GETS is an emergency telecommunications service available in the U.S. and overseen by the National Communications System (NCS) -- an office established by the White House under an executive order [1] and now a part of the Department of Homeland Security. Unlike "911", it is only accessible by authorized individuals. The majority of these individuals are from various government agencies like the Department of Transportation, NASA, the Department of Defense, and the Federal Emergency Management Agency (to name but a few). In addition, a select set of individuals from private industry (telecommunications companies, utilities, etc.) that are involved in criticial infrastructure recovery operations are also provided access to GETS.

The purpose of GETS is to achieve a high probability that phone service will be available to selected authorized personnel in times of emergencies, such as hurricanes, earthquakes, and other disasters that may produce a burden in the form of call blocking (i.e., congestion) on the U.S. Public Switched Telephone Network by the general public.

GETS is based in part on the ANSI T1.631 standard, specifying a High Probability of Completion (HPC) for SS7 signaling [2].

Where we began was with the complete failure of Government Emergency Telecommunications Service, and everything "down rank" from that system, in the Katerina footprint, and the desire to use the fastest possible means to reestablish service.

[1] National Communications System:
[2] ANSI, "Signaling System No. 7(SS7), High Probability of Completion (HPC) Network Capability", ANSI T1.631-1993, (R1999).

Our first casualty

Mac Dearman wrote this morning that he'd fractured his tibia and his foot and leg are swollen to the size "of my wife's head", a metric previously unknown to science. Mac's crew has obtained access to towers from I-20 corridor in northern Louisiana to I-10 Corridor in southern Louisiana and east across the entire southern Louisiana that run to just west of Hattisburg Mississippi. He's looking desperatly for a couple tower climbing crews, with their own rigging and extraction gear -- just in case.

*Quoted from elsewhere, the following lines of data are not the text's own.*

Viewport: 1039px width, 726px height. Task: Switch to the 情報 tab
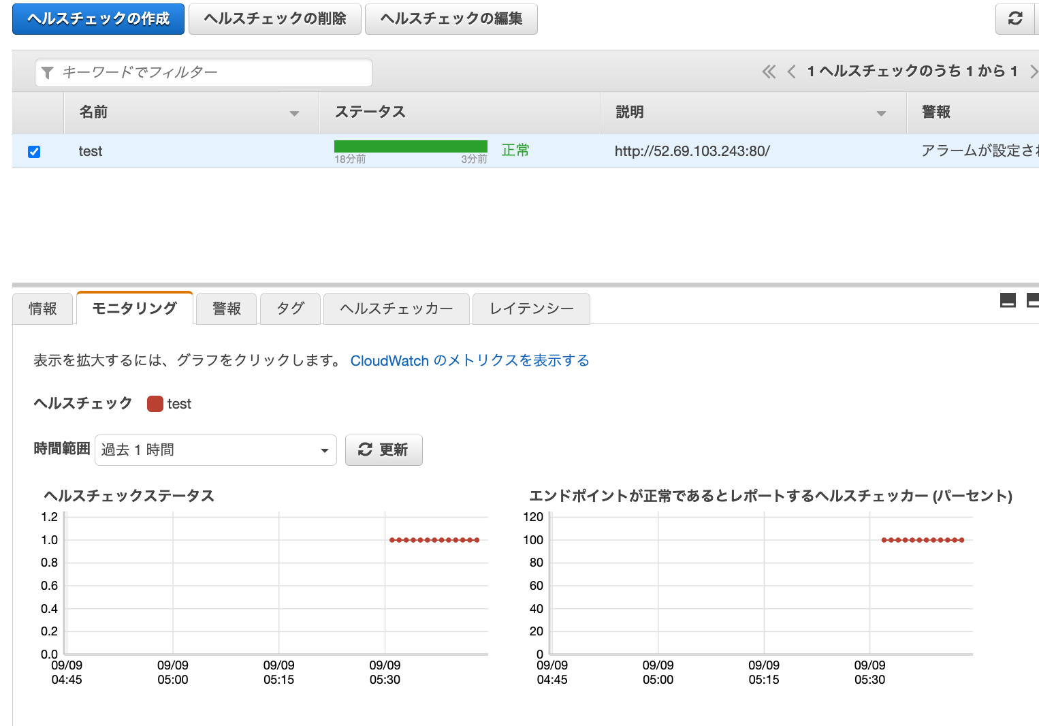[x=43, y=309]
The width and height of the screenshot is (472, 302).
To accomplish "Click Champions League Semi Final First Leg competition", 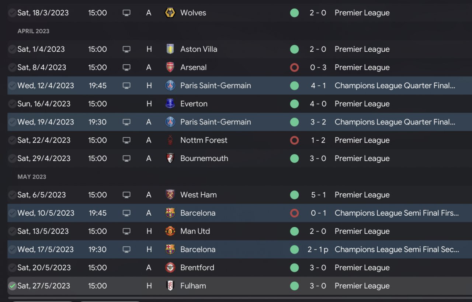I will click(396, 213).
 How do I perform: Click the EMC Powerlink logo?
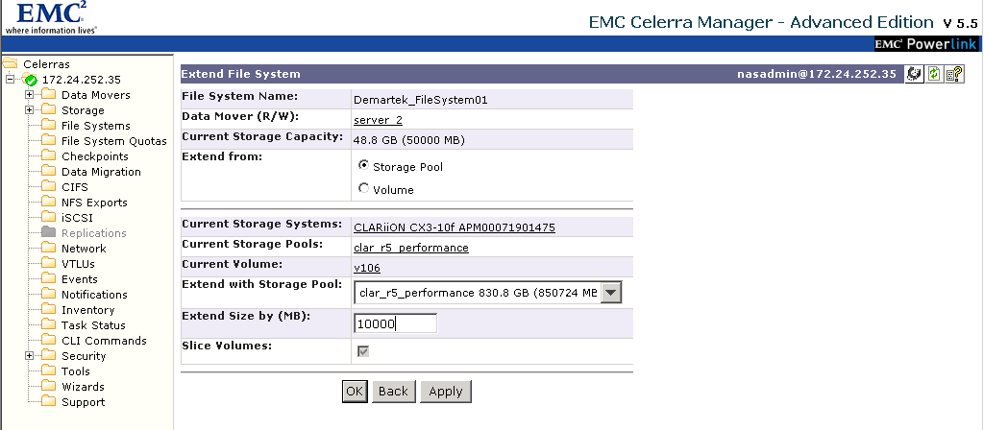tap(925, 44)
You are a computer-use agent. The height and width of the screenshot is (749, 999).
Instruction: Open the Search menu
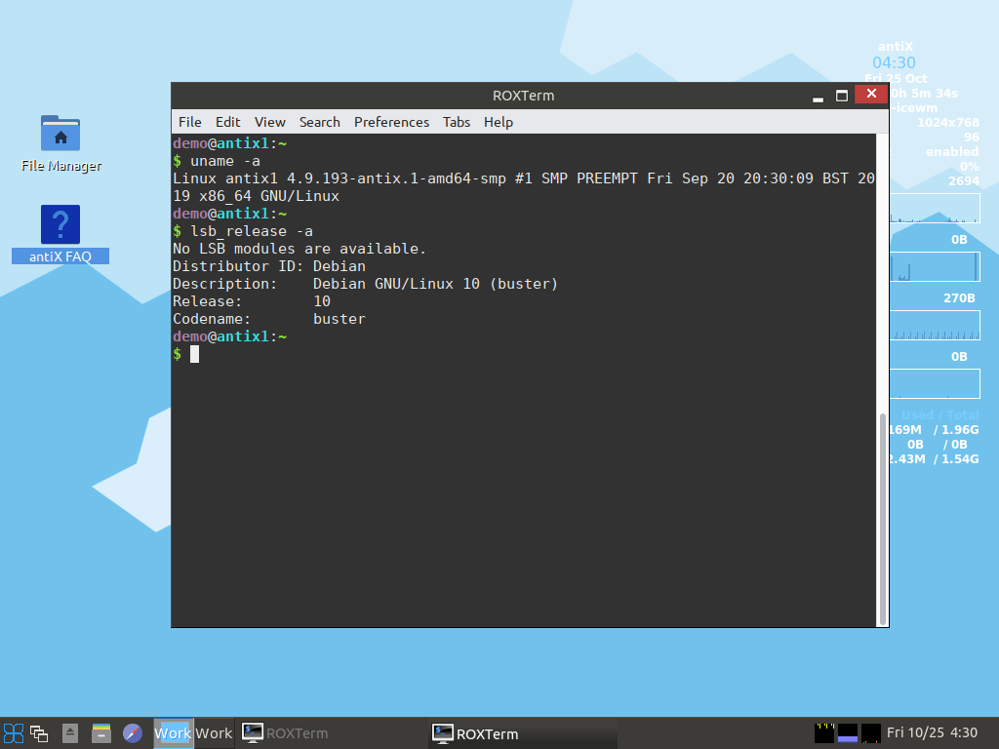click(x=320, y=122)
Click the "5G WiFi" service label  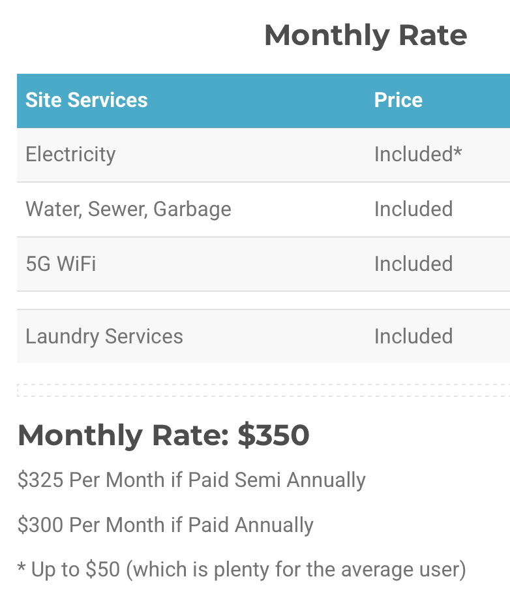click(61, 264)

501(c)(3) Status and related items

One of the persistent questions on the part-15 mailing list is how to get resources to a 501(c)(3), and the related question of provisioning to prospective donor WISPs and the rest of the tech universe we hit up for kit, from comod wintel boxen for users to high density TDM kit to ... is an official-esque chit to square any aid with the respective resident bean counters.

This is being worked on, there are several 501(c)(3)s through which donations can be routed, and an official-esque chit with the necessary chops should be available real soon now.

Forward operations area in Rayville, Louisiana

There is a fifty acre farm in Rayville, Louisiana (little red star) that Mac Dearman has made available as a forward operating area for Part-15's relief efforts. This is (I am told) just far enough north of the destruction that they still have phones and gas stations operating.

Here is a picture of the command center at Mac Dearman's farm and a link to Matt Larson's flickr photo blog with further images of the forward operations area.

first post!

My name is Neal Rauhauser. I'm a network engineer, unix admin, entrepreneur, etc, living in Omaha Nebraska. I'm also a bit of an instigator (comes with the entrepreneur thing) and I've set up this blog to cover the hurricane relief efforts.

As of right now, 15:43 central time, 9/7/2005, Part-15 has a team of eight wireless installers operating from a farm north of New Orleans and they're installing microwave links to bring internet and voice over IP phone service back into stricken areas.

I have less details on this one, but the FCC has blessed a team of twenty five of Part-15's people and they'll be putting in a voice network for the 25,000 evacuees at Kelly AFB in San Antonio, Texas.